«Questa è la storia di un virus». È così che inizia State a casa, il nuovo film di Roan Johnson in uscita nelle sale a partire dal 1° luglio. Ed è immediatamente chiaro dove il nuovo lavoro del regista vuole andarsi a collocare, nel solco di un cinema da pandemia che negli scorsi mesi ha goduto già di una nutrita schiera di esponenti per tutti i gusti e palati. Da Lockdown all’italiana di Enrico Vanzina al Locked Down di Doug Liman, passando nel mezzo per confezioni più ricercate e chiacchierate come quella, ad esempio, di Malcolm & Marie a firma Sam Levinson. C’è chi dalla sciagura della quarantena forzata ha tratto un impulso creativo scollegato dal discorso pandemico e finalizzato solamente a esplorare le possibilità espressive di un momento così particolare, mentre chi come Johnson invece decide di porlo a sottotesto narrativo del proprio film.
State a casa (qui il trailer) parte infatti dalla costrizione del dover rimanere chiusi nella propria abitazione durante il primo, terribile periodo di lockdown che ha investito l’Italia nella prima parte del 2020. Siamo in un appartamento assieme a Paolo (Dario Aita), Benedetta (Giordana Faggiano), Nicola (Lorenzo Frediani) e Sabra (Martina Sammarco), quattro giovani coinquilini di una città senza nome che si ritrovano a condividere aspirazioni, ipocrisie e disagi di un’entrata nell’età adulta piena di incertezze e precarietà. Il problema di fondo è sempre quello, la mancanza di denaro e l’affitto da pagare allo sgradevole proprietario Spatola (Tommaso Ragno), mentre all’interno del gruppo ribollono anche tensioni emotive e sentimentali.

Serie di compiti.
**a.** Elenca i coinquilini che compaiono nel brano su State a casa e indica per ciascuno l'interprete.
**b.** Rispondi con i dati del brano su State a casa:
(i) Da quale data il film esce nelle sale?
(ii) Quale attore interpreta il proprietario Spatola?
(iii) Chi firma Malcolm & Marie?

Dati memorizzati:

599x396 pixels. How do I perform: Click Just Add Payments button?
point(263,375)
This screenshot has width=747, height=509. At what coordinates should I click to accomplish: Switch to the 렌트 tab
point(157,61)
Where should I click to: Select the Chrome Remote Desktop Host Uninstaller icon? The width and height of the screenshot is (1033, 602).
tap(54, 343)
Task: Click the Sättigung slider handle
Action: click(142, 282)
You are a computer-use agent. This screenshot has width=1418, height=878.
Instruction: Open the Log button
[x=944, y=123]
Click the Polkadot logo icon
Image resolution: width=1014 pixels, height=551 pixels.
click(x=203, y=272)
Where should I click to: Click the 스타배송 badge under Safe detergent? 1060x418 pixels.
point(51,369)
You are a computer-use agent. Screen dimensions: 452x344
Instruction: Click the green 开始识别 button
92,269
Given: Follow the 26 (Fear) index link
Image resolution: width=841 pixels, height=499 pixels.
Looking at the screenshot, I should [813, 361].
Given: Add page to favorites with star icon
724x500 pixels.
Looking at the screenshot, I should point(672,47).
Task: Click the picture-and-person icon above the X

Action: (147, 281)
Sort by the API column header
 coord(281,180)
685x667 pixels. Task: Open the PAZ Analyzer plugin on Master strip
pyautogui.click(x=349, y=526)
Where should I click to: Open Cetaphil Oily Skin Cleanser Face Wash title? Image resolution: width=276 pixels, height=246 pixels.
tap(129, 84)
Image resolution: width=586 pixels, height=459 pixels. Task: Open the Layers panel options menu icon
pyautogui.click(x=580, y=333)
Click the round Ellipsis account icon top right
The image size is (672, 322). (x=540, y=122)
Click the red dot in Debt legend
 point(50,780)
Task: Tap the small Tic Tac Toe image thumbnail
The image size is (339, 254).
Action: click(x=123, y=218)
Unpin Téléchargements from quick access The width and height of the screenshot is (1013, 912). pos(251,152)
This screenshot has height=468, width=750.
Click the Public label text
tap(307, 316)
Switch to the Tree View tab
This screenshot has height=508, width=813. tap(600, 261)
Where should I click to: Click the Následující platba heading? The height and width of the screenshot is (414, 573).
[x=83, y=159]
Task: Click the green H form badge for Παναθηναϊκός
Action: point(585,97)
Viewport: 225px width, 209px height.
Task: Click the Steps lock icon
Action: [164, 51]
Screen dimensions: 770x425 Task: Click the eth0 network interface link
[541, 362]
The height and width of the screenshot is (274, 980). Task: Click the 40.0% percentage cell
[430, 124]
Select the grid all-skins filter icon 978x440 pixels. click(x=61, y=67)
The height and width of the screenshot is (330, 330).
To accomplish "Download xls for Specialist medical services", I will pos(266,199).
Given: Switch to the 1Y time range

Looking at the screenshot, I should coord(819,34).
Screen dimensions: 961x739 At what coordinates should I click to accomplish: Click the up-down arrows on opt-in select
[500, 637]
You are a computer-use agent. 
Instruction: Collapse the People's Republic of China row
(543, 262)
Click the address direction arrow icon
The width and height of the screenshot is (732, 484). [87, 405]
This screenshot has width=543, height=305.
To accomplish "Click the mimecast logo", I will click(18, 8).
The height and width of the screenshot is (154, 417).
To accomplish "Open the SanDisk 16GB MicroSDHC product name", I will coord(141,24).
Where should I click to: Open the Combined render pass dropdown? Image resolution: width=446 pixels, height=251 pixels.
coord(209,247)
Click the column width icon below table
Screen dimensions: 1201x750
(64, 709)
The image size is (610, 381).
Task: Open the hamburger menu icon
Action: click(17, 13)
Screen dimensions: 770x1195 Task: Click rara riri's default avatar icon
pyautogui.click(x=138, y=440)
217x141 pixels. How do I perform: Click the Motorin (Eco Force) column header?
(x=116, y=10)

Serie di risposte.
**a.**
Paolo (Dario Aita)
Benedetta (Giordana Faggiano)
Nicola (Lorenzo Frediani)
Sabra (Martina Sammarco)

**b.**
(i) Dal 1° luglio.
(ii) Tommaso Ragno.
(iii) Sam Levinson.